Un drôle de couple
Difficile de s’étonner devant le tourbillon médiatique causé par la publication de La bataille de Londres, de Frédéric Bastien. Ce livre tient ses promesses et contient assez de révélations pour causer un remous important. Au moment où j’écris ces lignes, l’Assemblée nationale du Québec demande à l’unanimité à Ottawa d’ouvrir ses archives pour que la vérité éclate au grand jour sur les irrégularités qui auraient entouré les négociations avec les Britanniques dans le cadre du rapatriement de la Constitution canadienne, que l’auteur n’hésite pas à appeler un coup de force.

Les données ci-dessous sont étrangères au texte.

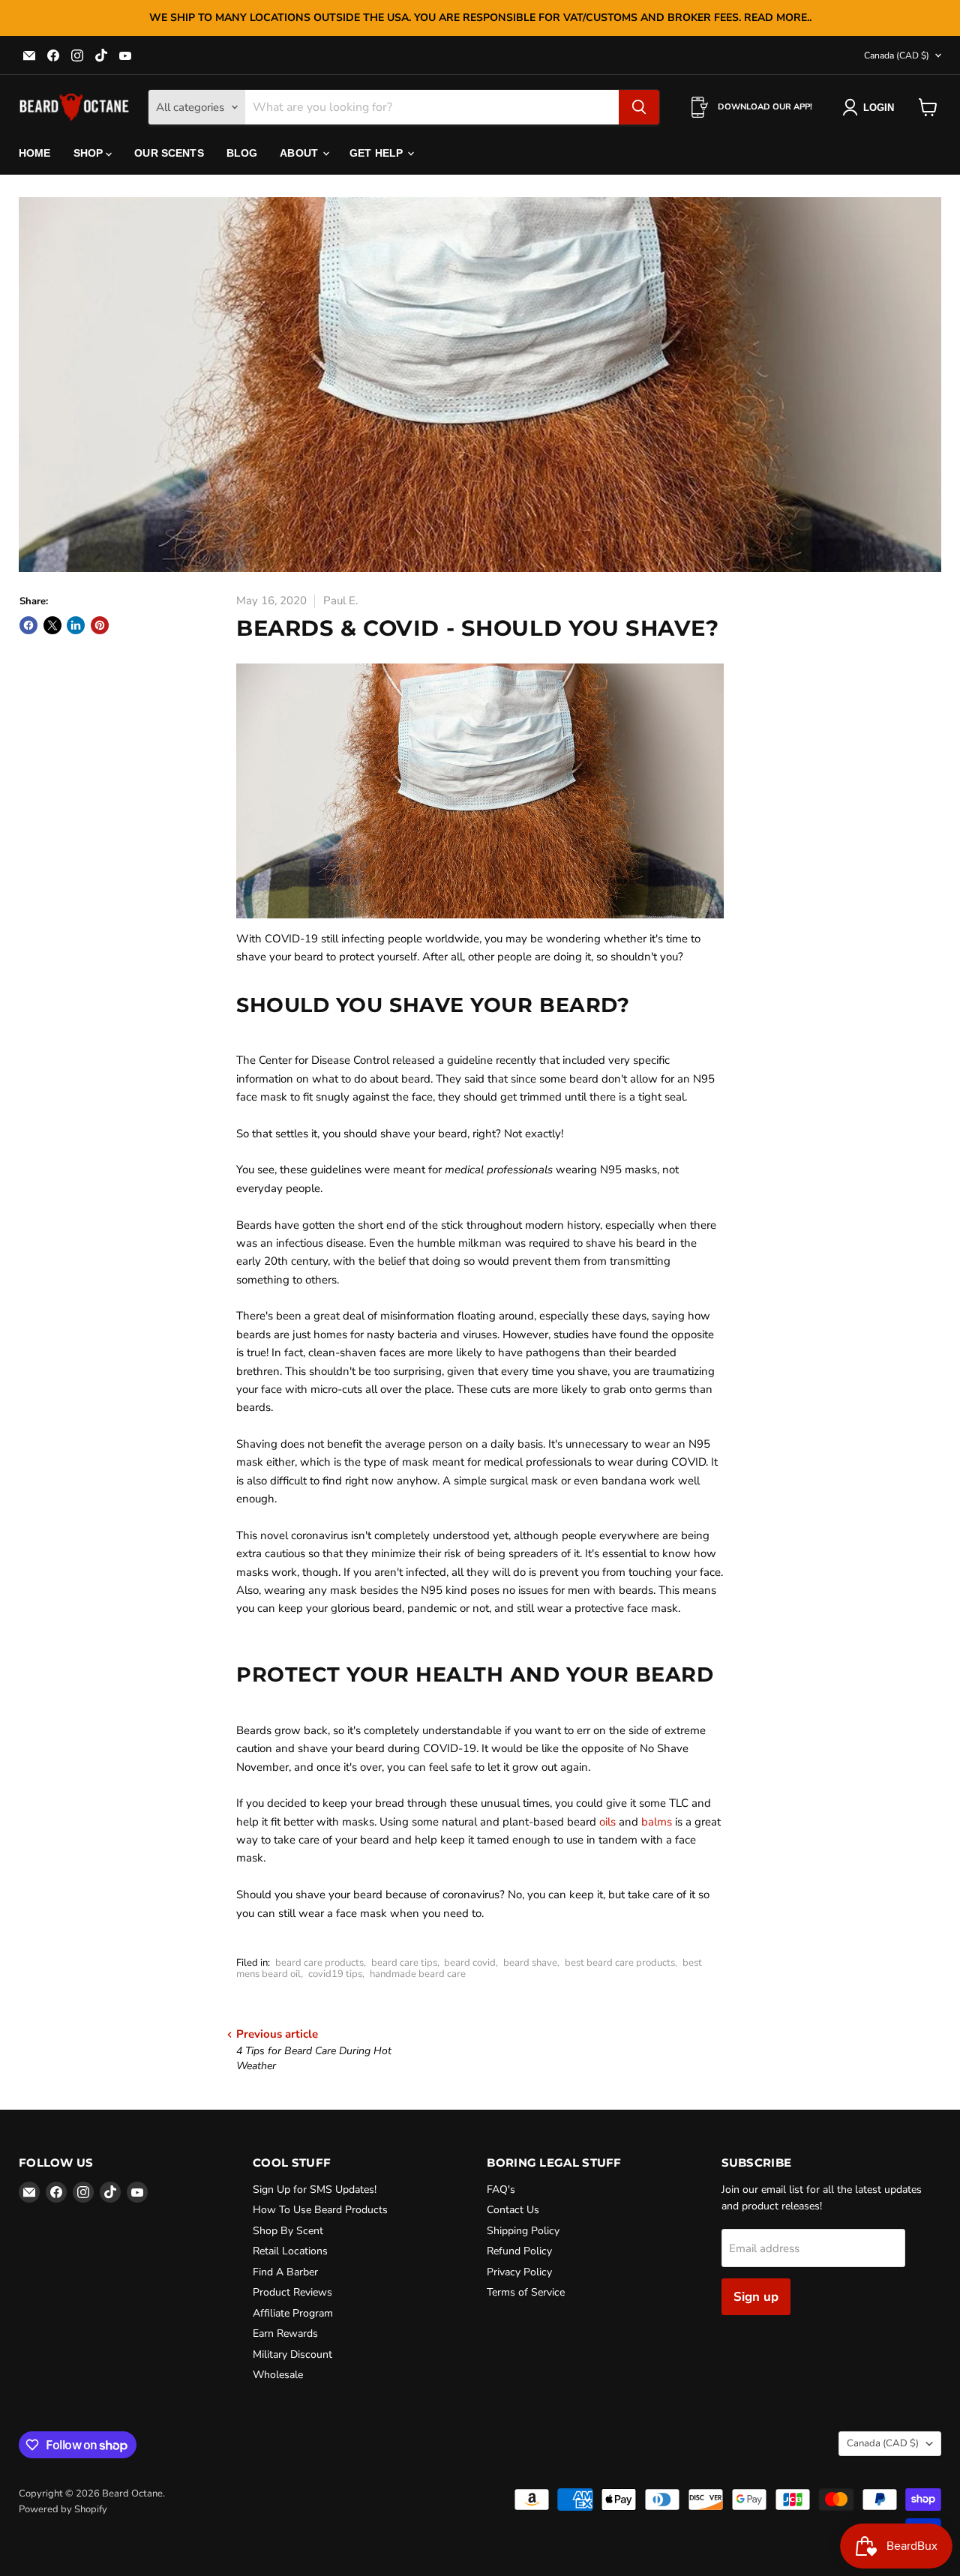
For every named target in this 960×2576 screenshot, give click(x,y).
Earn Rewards (285, 2333)
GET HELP (378, 153)
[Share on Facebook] (29, 625)
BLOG (242, 153)
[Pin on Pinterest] (100, 625)
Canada (896, 55)
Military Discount (292, 2354)
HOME (35, 153)
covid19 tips (335, 1974)
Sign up (756, 2296)
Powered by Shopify (63, 2509)
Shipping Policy (523, 2231)
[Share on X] (53, 625)
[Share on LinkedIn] (76, 625)
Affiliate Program (293, 2313)
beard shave (530, 1962)
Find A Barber (285, 2272)
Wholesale (278, 2375)
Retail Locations (290, 2251)
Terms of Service (526, 2292)
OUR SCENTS (168, 153)
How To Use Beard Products (320, 2210)
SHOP (90, 153)
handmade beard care (418, 1974)
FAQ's (501, 2189)
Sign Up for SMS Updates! (314, 2189)
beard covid (470, 1962)
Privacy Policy (519, 2272)
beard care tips (404, 1962)
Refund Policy (519, 2251)
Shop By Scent (288, 2231)
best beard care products (620, 1962)
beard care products (319, 1962)
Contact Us (513, 2210)
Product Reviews (292, 2292)
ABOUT (300, 153)
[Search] (639, 107)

Dans ce livre qu’on déguste comme un roman d’espionnage, le lecteur découvrira une Margaret Thatcher prête à accorder aux Canadiens ce qu’elle n’aurait jamais voulu offrir aux Britanniques : une charte des droits et libertés qui donnera préséance aux décisions des tribunaux sur le pouvoir parlementaire. Pour une première ministre qui voyait en Nelson Mandela un terroriste, ce cadeau est pour le moins étonnant. Le décès de la « Dame de fer », un jour avant la sortie du livre, vient ajouter une touche shakespearienne à l’affaire. La photo de Pierre Trudeau et de Margaret Thatcher en couverture nous rappelle que la politique forme souvent de drôles de couples.
Au-delà des révélations-chocs, dont la pertinence restera longtemps objet de débats, et de la solidité admirable de la recherche, ce qu’il faut admirer de cet ouvrage, c’est la facilité déconcertante de l’auteur à créer une histoire palpitante à partir d’éléments en apparence inintéressants. En effet, c’est dans la mise en récit du résultat de ses recherches que Frédéric Bastien présente son tour de force. L’auteur y parvient en dosant le suspense et en utilisant savamment les montées narratives. Pédagogue jusqu’à la fin, il en profite pour jeter un peu de lumière sur certains mythes, par exemple celui selon lequel le Québec n’aurait jamais, sous aucune condition, accepté le rapatriement de la Constitution. À lire pour mieux comprendre l’héritage de Pierre Elliott Trudeau.